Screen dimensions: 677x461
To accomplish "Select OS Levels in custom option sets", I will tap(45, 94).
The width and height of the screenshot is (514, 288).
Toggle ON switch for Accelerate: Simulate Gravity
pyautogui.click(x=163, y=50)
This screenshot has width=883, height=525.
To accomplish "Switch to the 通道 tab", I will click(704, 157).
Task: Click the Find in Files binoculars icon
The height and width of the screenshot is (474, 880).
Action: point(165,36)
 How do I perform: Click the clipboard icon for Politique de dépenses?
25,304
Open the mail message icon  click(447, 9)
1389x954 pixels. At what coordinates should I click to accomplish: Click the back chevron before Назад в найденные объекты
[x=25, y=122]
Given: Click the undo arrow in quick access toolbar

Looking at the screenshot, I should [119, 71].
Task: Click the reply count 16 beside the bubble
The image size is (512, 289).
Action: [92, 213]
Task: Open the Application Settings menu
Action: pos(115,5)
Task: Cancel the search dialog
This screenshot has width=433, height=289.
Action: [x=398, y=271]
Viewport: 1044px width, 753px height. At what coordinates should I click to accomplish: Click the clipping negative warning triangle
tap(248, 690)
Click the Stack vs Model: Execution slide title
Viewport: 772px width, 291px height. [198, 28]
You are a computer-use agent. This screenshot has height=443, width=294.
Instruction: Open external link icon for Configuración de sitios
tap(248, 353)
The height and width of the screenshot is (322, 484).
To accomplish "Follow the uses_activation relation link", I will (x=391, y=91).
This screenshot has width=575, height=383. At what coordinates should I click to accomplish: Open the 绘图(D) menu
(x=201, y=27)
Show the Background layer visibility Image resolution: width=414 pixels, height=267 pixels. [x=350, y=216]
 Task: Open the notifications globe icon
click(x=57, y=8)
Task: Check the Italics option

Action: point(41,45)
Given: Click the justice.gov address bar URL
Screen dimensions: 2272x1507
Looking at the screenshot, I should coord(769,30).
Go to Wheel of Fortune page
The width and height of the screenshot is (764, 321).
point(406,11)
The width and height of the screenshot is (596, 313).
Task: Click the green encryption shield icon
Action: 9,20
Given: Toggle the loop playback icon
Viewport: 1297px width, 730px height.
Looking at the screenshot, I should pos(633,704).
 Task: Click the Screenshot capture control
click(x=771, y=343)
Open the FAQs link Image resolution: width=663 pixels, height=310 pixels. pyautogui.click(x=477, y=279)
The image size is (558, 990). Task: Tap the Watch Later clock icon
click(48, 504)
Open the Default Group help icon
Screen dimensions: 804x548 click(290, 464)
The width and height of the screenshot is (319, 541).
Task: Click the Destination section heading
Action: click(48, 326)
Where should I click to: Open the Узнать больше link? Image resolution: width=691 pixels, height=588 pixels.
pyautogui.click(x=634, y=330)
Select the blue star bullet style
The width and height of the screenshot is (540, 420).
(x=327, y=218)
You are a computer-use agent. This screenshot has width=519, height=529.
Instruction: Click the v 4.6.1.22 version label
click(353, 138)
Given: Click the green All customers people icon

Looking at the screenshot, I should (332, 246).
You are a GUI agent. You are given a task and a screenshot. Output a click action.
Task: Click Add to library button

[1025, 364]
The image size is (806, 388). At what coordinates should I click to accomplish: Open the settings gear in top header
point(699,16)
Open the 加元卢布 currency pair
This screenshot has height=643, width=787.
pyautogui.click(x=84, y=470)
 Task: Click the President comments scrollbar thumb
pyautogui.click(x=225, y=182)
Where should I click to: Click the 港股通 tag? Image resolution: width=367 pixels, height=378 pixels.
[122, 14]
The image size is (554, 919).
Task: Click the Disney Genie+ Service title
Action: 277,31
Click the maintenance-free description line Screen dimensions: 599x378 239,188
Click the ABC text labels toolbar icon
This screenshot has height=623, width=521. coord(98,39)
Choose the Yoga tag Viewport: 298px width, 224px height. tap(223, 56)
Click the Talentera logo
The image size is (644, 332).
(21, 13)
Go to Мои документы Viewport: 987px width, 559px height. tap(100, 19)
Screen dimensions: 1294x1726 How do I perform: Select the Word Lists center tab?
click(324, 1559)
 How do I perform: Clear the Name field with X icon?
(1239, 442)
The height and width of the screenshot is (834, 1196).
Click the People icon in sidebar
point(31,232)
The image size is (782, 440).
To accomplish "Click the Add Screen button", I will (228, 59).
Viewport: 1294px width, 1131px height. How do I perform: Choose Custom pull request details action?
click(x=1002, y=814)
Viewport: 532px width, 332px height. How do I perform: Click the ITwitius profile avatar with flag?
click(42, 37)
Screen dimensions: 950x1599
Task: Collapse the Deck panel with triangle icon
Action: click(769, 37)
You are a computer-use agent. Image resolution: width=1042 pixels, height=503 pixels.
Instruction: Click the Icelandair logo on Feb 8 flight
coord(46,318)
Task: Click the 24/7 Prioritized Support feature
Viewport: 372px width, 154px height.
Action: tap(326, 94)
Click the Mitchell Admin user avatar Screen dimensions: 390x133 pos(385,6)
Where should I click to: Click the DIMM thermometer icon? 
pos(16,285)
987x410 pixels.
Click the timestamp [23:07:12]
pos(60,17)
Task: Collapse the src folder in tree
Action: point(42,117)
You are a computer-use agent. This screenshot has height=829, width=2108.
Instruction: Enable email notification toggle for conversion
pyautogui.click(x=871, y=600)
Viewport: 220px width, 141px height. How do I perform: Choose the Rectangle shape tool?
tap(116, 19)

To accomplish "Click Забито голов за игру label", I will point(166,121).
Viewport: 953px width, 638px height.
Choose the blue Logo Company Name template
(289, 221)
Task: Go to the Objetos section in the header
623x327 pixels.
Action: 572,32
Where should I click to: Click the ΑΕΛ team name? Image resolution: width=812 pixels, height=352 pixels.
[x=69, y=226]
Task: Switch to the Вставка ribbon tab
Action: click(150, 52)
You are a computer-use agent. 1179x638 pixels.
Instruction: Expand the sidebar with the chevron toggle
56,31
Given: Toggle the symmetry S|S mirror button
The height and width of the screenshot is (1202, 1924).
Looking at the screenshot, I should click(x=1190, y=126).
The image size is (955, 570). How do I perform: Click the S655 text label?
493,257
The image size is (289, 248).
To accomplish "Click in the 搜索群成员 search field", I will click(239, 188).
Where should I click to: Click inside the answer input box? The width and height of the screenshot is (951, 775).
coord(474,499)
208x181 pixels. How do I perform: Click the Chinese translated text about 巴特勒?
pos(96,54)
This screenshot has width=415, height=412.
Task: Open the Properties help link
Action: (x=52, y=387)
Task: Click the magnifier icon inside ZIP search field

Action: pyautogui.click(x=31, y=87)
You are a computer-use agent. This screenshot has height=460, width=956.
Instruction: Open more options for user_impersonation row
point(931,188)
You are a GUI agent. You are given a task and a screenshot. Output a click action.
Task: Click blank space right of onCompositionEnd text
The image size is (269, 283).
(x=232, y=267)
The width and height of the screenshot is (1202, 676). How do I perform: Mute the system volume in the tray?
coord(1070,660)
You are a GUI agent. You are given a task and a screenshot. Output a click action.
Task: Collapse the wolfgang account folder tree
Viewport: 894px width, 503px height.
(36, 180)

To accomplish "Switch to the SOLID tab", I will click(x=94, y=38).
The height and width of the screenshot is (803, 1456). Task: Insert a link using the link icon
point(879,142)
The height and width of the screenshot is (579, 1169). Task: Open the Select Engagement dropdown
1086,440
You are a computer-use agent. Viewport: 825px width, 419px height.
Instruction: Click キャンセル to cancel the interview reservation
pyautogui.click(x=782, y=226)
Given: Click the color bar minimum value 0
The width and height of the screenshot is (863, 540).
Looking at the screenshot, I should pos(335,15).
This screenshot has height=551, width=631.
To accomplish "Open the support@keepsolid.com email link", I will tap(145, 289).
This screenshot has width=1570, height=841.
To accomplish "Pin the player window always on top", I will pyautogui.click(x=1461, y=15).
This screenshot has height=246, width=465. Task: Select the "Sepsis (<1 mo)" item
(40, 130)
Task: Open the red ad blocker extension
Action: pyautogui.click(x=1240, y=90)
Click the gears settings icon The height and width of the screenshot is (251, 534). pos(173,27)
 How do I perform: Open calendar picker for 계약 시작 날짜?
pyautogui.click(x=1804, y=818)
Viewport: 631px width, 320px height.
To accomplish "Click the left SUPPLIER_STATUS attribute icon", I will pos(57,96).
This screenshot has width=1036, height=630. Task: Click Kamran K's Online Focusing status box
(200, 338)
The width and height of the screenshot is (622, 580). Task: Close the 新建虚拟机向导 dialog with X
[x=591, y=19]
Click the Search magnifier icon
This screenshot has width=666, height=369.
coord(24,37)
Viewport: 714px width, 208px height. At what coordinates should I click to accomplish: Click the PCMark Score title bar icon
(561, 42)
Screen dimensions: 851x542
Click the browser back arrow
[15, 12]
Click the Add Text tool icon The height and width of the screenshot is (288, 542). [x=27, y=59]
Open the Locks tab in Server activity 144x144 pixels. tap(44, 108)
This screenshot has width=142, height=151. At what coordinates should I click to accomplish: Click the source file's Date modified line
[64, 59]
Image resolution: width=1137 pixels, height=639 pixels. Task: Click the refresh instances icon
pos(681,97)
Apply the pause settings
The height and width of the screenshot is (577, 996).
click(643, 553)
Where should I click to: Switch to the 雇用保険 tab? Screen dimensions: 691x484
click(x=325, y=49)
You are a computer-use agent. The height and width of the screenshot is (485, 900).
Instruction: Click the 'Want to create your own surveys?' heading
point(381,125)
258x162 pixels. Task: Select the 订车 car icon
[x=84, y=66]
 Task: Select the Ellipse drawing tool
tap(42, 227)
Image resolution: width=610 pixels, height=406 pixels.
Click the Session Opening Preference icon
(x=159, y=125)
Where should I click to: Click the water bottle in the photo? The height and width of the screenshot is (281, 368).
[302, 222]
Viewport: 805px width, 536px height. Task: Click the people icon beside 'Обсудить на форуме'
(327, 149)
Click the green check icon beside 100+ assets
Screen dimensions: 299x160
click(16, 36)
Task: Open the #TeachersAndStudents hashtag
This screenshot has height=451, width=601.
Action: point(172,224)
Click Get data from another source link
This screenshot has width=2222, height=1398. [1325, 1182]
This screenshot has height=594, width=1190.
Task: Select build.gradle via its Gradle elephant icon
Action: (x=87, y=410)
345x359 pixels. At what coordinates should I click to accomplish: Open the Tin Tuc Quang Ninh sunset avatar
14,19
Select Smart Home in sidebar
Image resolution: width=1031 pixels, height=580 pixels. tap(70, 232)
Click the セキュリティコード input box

—————

EXERCISE – Write out the rows from their first line down to the line that contains "pyautogui.click(x=163, y=50)", including both ends and leaving every character unchanged.

ANSWER TO THE EXERCISE –
Screen dimensions: 677x461
To accomplish "Select OS Levels in custom option sets", I will tap(45, 94).
The width and height of the screenshot is (514, 288).
Toggle ON switch for Accelerate: Simulate Gravity
pyautogui.click(x=163, y=50)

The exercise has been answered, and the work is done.